Desrespeito a sigilo de fontes ameaça liberdade de imprensa na Alemanha
Folha/PCS
Quando
se fala do cerceamento da liberdade de imprensa e perseguição a jornalistas, na
maioria das vezes o assunto remete a países como a Rússia, China ou Irã. Mas o
que acontece na Alemanha?
O
Artigo 5 da Lei Fundamental alemã garante textualmente o direito à liberdade de
imprensa e de opinião: "Todo cidadão tem o direito de exprimir e
disseminar sua opinião por meio da palavra falada, escrita ou através de
imagens, podendo comunicá-la sem impedimentos a partir de fontes de acesso
público. Fica garantida a liberdade de imprensa e a liberdade de noticiar
através do rádio, do cinema e da televisão. Não há censura", diz a lei.
De
fato, muitos países invejam a Alemanha pela diversidade no campo da mídia e
pelo sistema de direito público de rádio e TV. No entanto, há também razões
para críticas. A organização Repórteres sem Fronteiras (RSF) protesta, por
exemplo, contra uma proteção insuficiente das fontes, ou seja, os jornalistas
têm sempre que temer que a comunicação com suas fontes não seja mantida em sigilo.
O
respeito ao sigilo da fonte, contudo, é decisivo para o trabalho jornalístico.
Desde os ataques terroristas de 11 de setembro de 2001, há cada vez mais
investigações contra jornalistas na Alemanha acusados de "cumplicidade em
violação de segredo". Através desse artifício jurídico, o Estado tenta
chegar aos nomes daqueles que fornecem informações aos jornalistas.
Maior
respeito
A
ministra alemã da Justiça, Sabine Leutheusser-Schnarrenberger, anunciou uma lei
que deverá proteger os jornalistas de tais intromissões da Procuradoria.
"Vamos fortalecer a liberdade de imprensa. Os jornalistas deverão estar
melhor protegidos, no futuro, de apreensões. E vamos assegurar que nenhum
jornalista possa estar passível de punição por auxiliar alguém, quando ele simplesmente
quiser publicar um material que lhe tenha sido fornecido", ressalta a
ministra.
As
associações de jornalistas veem, de qualquer forma, com bons olhos o fato de
que o Tribunal Constitucional Federal, em março deste ano, tenha desconsiderado
a lei que determina o arquivamento de dados de acervo.

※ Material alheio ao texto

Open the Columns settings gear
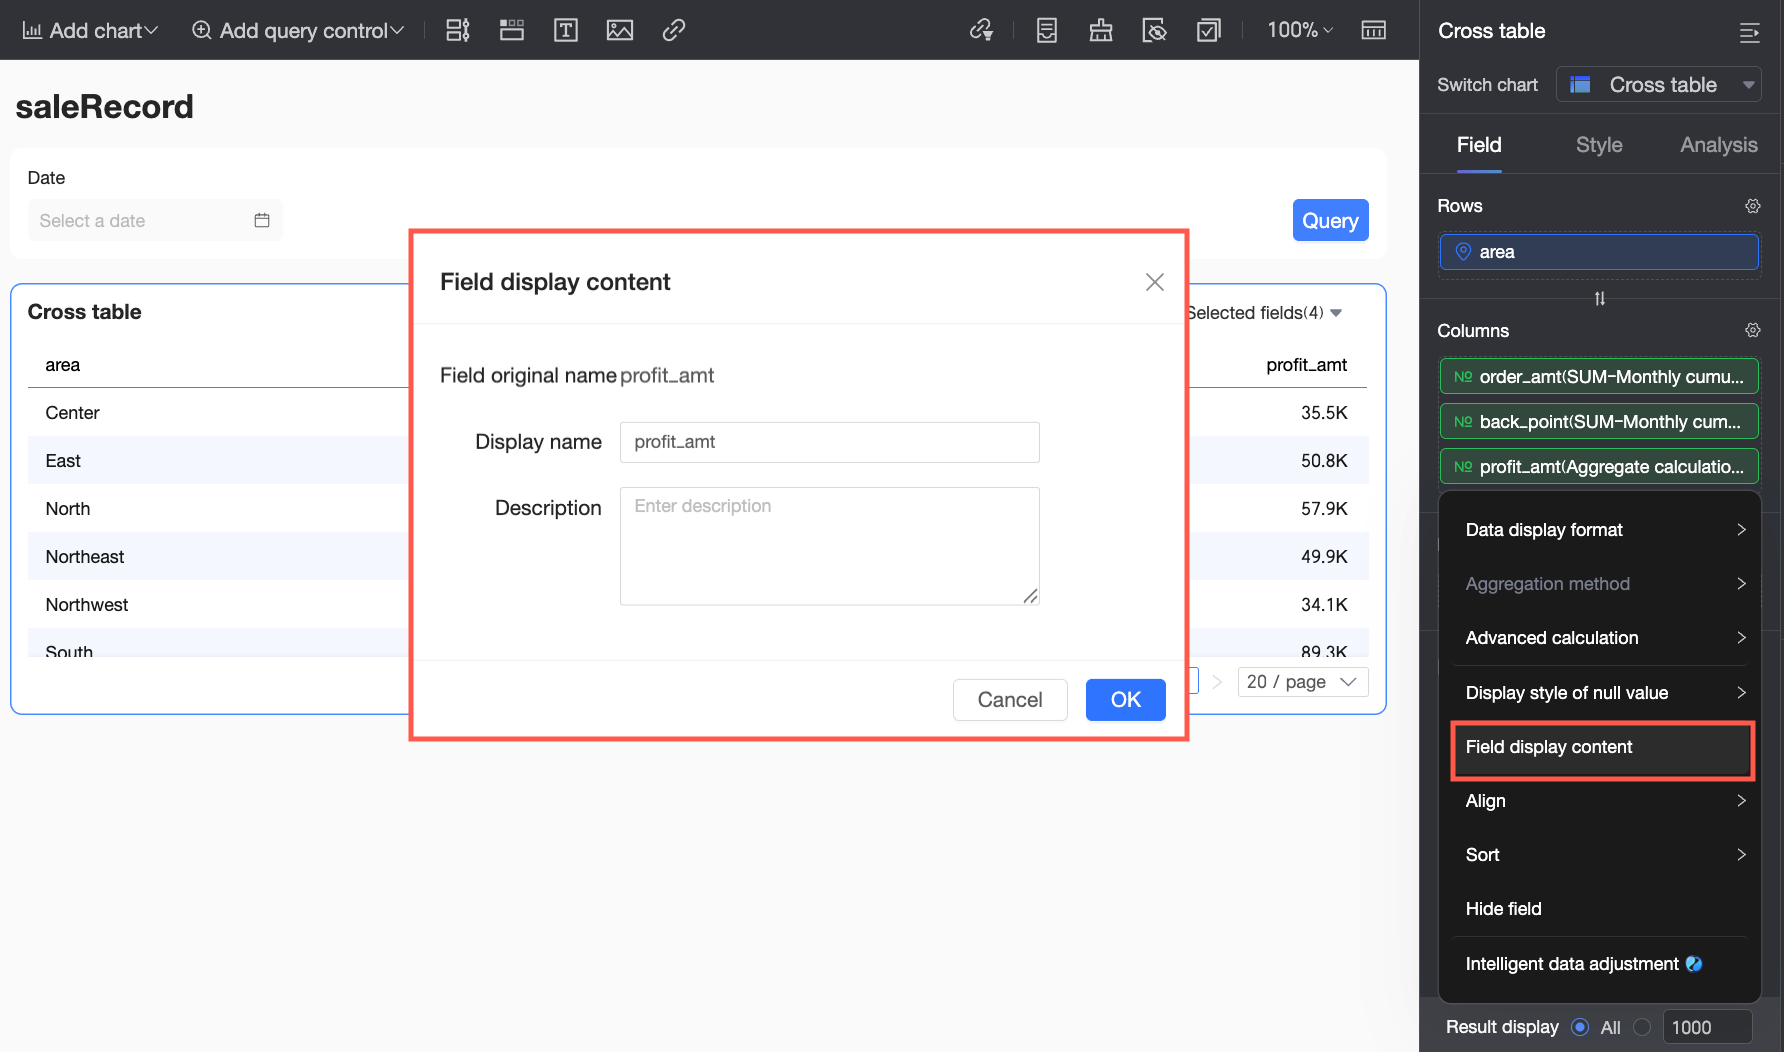The height and width of the screenshot is (1052, 1784). [1752, 330]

Segundo essa lei, as
empresas de comunicação seriam obrigadas a armazenar os dados de seus clientes
por seis meses, a fim de facilitar um rastreamento sobre quem falou com quem
pelo telefone fixo, celular, ou e-mail.
Mas
mesmo que essa lei não tenha passado pelo crivo do Tribunal, a organização
Repórter sem Fronteiras teme que, em breve, poderá surgir uma nova regra,
semelhante à anterior, já que há uma diretriz da UE neste sentido, que continua
a vigorar.
Caso
histórico
A
abertura de caminhos em termos de liberdade de imprensa na Alemanha se deu no
ano de 1966, com o grande veredicto do Tribunal Constitucional Federal em
relação ao semanário Der Spiegel. A revista foi, na época, acusada de
"traição à pátria", por noticiar a respeito da situação militar da
então Alemanha Ocidental e da Otan.
O
processo terminou, contudo, com uma sentença de liberdade, cujo texto era:
"Uma imprensa livre, que não seja guiada pelo poder público nem submetida
à censura, é um dos elementos essenciais de um Estado livre. Uma imprensa
livre, política e de publicação regular, é especialmente imprescindível à
democracia moderna".
No
ranking dos Estados que prezam a liberdade de imprensa, divulgado pela organização
Repórter sem Fronteiras, a Alemanha ocupa atualmente o 18° lugar, entre 175
países. Dinamarca, Irlanda e Finlândia encabeçam a lista, cujos últimos
colocados são o Turcomenistão, a Coreia do Norte e a Eritreia.